Now there are no references to the local variable within the inner function—only the value of x is captured when the function object is constructed on the stack. The runtime cost is minimal, and no garbage is generated.

The rest of the story

Saying “by value” and “no garbage” is accurate, but not a complete picture. It would be inefficient to always deep-copy all closed values, particularly if they were to exceed the size of a machine word.

So while integers, booleans, and floating-point numbers are all copied, heap-allocated objects such as vectors can instead be shared using reference counting. Coming from such languages as C++, I like that this preserves deterministic memory behaviour. And in the absence of mutation and lazy evaluation, cycles are impossible, so reference counting alone suffices to eagerly reclaim all garbage.
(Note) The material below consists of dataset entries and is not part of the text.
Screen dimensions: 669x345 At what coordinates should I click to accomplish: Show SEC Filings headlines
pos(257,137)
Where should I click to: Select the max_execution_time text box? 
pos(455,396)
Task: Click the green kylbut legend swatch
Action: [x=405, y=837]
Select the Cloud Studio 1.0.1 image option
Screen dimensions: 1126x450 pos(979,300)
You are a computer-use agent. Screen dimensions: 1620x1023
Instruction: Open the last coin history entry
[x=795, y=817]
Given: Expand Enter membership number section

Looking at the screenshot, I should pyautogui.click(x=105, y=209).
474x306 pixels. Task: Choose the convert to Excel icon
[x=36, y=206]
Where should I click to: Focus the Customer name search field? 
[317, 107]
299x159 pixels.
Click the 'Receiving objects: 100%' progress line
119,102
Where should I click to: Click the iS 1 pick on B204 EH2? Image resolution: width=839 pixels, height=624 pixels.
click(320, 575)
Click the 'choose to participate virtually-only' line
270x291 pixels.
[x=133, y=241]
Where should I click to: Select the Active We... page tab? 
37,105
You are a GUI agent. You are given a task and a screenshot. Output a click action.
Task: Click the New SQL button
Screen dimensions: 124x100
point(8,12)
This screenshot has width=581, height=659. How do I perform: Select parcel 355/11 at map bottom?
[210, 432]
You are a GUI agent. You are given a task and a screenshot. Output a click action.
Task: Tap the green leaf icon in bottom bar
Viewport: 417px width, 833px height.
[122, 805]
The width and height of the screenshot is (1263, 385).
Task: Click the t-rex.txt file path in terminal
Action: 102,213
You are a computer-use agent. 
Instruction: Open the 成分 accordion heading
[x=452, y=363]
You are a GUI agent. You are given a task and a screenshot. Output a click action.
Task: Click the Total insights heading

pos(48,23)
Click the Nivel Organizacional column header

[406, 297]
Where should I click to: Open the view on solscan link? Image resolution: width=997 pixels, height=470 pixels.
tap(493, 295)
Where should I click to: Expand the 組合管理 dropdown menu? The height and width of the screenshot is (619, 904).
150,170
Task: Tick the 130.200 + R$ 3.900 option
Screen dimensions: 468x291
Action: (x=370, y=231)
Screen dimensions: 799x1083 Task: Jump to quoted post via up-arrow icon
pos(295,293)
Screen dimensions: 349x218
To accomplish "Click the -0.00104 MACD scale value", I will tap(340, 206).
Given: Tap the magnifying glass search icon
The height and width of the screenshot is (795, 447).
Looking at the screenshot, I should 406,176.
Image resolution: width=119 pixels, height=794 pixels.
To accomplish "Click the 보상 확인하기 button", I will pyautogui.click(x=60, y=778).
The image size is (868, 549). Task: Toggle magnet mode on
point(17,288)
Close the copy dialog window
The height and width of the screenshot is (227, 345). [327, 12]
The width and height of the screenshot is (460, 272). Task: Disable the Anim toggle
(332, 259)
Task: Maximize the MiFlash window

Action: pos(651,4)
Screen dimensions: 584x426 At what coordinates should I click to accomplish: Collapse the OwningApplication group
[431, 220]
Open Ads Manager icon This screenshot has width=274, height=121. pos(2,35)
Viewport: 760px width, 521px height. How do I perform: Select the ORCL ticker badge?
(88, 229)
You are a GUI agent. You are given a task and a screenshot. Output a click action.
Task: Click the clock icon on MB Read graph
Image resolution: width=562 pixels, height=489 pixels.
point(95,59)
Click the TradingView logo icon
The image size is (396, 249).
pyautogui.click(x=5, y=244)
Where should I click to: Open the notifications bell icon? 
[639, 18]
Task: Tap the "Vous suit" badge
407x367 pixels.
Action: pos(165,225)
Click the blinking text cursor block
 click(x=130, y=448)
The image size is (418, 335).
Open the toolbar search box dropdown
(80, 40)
This transformation is equally valid in other languages, as long as we ignore mutation. You can easily rewrite the JavaScript example above to use explicit closure:

// curriedAdd :: Number -> (Number -> Number)
function curriedAdd(x1) {
  return function(x2, y) {
    return x2 + y;
  }.bind(this, x1);
}

It also works when we add mutation. Here’s a function encapsulating an impure counter from a starting value:

// counter :: Number -> (() -> IO Number)
function counter(x) {
  return function() {
    return x++;
  };
}

var c = counter(0);
console.log(c());    // 0
console.log(c());    // 1
console.log(c());    // 2

We can fake pointers using Array to make this work without lexical closure:

// counter :: Number -> (() -> IO Number)
function counter(x) {
  return function(px) {
    return px[0]++;      // dereference
  }.bind(this, [x]);     // reference
}

However, reference cycles are now possible, so a reference-counting collector would need an auxiliary cycle detector to reclaim all garbage.

Optimisations and future work

Production tracing collectors outperform naïve reference-counting collectors by a wide margin. We can make a reference-counting collector that closes that gap through simple optimisations:

  • Reducing the number of bits used in the reference count—most objects have a small number of references.
  • Creating objects with a zero reference count, and only retaining when the object escapes—the vast majority of objects die in the scope they were born.
  • Eliminating redundant reference manipulation, considering only the net reference change in a basic block—most reference changes do not result in deallocation.

I intend to implement such optimisations in the future, as Kitten evolves. My bet is that as a statically typed, high-level language with low-level semantics, Kitten will someday be suitable for games and simulations. There, deterministic memory behaviour is a big win, since low latency is often more important than high throughput. Still, the ultimate direction of the project remains to be seen—I’m just discovering the language as I go. :)